S5W-01739: Jackie Baillie (Dumbarton)

Scottish Labour

Date lodged: 1 August 2016

To ask the Scottish Government what action it is taking to facilitate consistent access to the Duchenne muscular dystrophy treatment, ataluren (Translarna), through NHS boards and the peer approved clinical system for ultra-orphan medicines.

Answered by: Shona Robison 25 August 2016

The manufacturer’s route to market for Ataluren is through the long standing independent Scottish Medicines Consortium (SMC) process. In April 2016 the SMC decided not to recommend Ataluren for routine use in Scotland because the balance of costs and benefits meant it was not considered to offer value for money. We understand the company will be making a resubmission and would urge them to do so at a fair price to ensure access is as wide as possible.
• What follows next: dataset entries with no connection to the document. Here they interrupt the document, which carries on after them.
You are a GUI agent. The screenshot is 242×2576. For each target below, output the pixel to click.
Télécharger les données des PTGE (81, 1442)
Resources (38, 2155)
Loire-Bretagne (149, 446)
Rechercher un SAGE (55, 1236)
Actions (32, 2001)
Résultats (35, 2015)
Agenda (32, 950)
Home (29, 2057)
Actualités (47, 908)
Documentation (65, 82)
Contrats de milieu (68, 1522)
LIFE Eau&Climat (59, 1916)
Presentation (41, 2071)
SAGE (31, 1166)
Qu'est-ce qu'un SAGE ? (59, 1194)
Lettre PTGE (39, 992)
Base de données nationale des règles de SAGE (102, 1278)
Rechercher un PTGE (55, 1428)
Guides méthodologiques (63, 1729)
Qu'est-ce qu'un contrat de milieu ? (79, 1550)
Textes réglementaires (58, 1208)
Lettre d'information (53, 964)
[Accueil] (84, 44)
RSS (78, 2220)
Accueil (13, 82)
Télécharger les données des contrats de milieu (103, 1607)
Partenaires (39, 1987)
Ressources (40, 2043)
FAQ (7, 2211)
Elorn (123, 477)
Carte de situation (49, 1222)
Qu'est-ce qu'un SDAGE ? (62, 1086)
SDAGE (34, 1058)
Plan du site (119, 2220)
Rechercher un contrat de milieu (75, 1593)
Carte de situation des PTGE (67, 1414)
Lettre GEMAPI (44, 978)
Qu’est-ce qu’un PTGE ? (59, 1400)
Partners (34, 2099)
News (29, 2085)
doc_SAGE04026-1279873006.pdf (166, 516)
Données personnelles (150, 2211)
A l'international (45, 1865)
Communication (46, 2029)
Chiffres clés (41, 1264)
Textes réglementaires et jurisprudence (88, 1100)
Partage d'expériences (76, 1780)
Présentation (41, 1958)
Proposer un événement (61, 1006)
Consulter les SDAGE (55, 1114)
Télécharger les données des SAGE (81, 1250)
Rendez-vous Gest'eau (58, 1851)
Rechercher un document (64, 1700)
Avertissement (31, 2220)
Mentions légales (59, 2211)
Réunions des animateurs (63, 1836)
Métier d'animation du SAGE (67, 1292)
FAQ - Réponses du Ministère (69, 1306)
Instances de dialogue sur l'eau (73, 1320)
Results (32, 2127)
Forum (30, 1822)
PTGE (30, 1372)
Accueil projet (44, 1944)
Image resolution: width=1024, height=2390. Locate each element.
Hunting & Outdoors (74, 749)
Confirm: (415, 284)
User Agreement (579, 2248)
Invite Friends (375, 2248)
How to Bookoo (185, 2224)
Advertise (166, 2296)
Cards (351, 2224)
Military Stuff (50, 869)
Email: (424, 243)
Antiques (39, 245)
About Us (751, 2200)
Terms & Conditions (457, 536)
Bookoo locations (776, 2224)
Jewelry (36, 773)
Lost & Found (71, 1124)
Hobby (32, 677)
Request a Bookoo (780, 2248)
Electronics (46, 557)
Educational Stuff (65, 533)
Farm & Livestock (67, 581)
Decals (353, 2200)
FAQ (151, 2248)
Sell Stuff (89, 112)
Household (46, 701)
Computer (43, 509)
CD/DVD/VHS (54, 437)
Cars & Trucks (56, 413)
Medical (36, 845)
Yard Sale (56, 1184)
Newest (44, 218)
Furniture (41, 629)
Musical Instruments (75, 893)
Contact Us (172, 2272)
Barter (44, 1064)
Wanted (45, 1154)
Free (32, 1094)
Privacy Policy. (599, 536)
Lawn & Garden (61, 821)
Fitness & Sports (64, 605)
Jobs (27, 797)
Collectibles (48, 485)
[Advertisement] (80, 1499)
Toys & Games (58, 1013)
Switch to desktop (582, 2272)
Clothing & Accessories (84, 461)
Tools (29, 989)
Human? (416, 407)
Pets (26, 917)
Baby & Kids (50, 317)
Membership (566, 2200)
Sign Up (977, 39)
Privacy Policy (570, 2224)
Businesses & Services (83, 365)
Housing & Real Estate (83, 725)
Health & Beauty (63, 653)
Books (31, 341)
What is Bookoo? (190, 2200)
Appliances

We do think more can be done to build on the progress to date on access to medicines which is why we asked Dr Brian Montgomery to conduct an independent review which will report later in the summer.The initial pilot of the Peer Approved Clinical System for ultra-orphan medicines has been extended to cover all NHS boards. This means that access to licensed ultra-orphan medicines, such as Ataluren, that have not been recommended for use by SMC, can be considered across Scotland through a standard and consistent process. Where such alternative prescribing options are used the Scottish Government’s New Medicines Fund is available to cover the cost.